Replacing outliers based on Z-score

I want to replace the outliers in my data with another acceptable value. I know you can use the node “Numeric Outliers” to replace outliers based on the Interquartile Range. But because some of my variables contain a lot of zeros, this would mean the outliers of these variables would be transformed to zero (because the interquartile range is zero) and the variable would have no predictive value. I was wondering if there is a way to replace the outliers based on the Z-score (for example, first z-score normalizing the data with the “Normalizer” node and then replacing every value of a certain variable which is higher than 3 (lower than -3) with 3 (-3)).

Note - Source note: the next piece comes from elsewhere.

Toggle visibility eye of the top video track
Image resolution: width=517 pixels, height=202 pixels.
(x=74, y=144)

This should be possible using a Rule Engine node. Rules might look something like:

MyNormVar > 3 => 3
MyNormVar < -3 => -3

Thanks for your quick response. Is there a way to do this for multiple columns at the same time? Because now it seems I have to link as much Rule Engine nodes as there are columns I want to transform.

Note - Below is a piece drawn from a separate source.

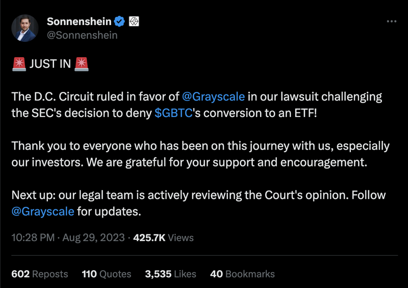Open @Grayscale mention before "for updates"

tap(43, 211)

There are a few other options you could try, depending on how many variables you need to deal with.

If you have a few variables that you want to deal with in a single node, you could try Column Expressions.

If you have a lot of variables, you might instead want to loop over the Rule Engine using a Column List Loop Start.


Math Formula (Multi Column) should help here as it can apply calculation on multiple numeric columns and has if() function.

So following expression should do the trick:
if($$CURRENT_COLUMN$$ > 3 ,3 ,if($$CURRENT_COLUMN$$ < -3 ,-3 ,$$CURRENT_COLUMN$$))